Nacha's fraud monitoring rule Phase 1 takes effect on March 20, 2026, marking one of the most significant operational compliance changes to the ACH network in recent years. The rule amendments require all Originating Depository Financial Institutions, along with non-consumer Originators, Third-Party Service Providers, and Third-Party Senders with annual ACH origination volume of six million or greater in 2023, to establish and implement risk-based processes and procedures reasonably intended to identify ACH entries initiated due to fraud.

Receiving Depository Financial Institutions are also brought within the monitoring framework for the first time. RDFIs with annual ACH receipt volume of ten million or greater in 2023 must now implement risk-based processes and procedures designed to identify credit entries initiated due to fraud. The rule allows institutions to take a risk-based approach, considering factors such as transactional velocity, anomalies including SEC code mismatches with account types, and account characteristics such as account age and average balance.
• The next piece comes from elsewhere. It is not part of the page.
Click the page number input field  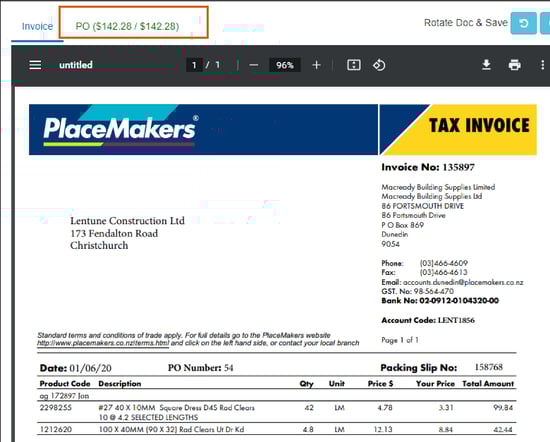[194, 65]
The rule also introduces new Company Entry Description field requirements. Originators must now use the value PAYROLL for all PPD credit entries that pay wages, salaries, or similar compensation, and PURCHASE for e-commerce purchase debits. These standardized descriptors are designed to improve downstream fraud detection by giving receiving institutions clearer signals about payment intent.

Phase 2, scheduled for June 19, 2026, will eliminate the volume thresholds entirely, extending the fraud monitoring mandate to all non-consumer Originators, Third-Party Service Providers, and Third-Party Senders regardless of their origination or transmission volume. At that point, every institution originating or receiving ACH payments will be required to have comparable monitoring in place.

The rule amendments are part of a broader Nacha risk management package intended to reduce the incidence of successful fraud attempts and improve the recovery of funds after frauds have occurred. Industry observers note that many smaller financial institutions are still preparing their compliance programs ahead of the Phase 2 deadline.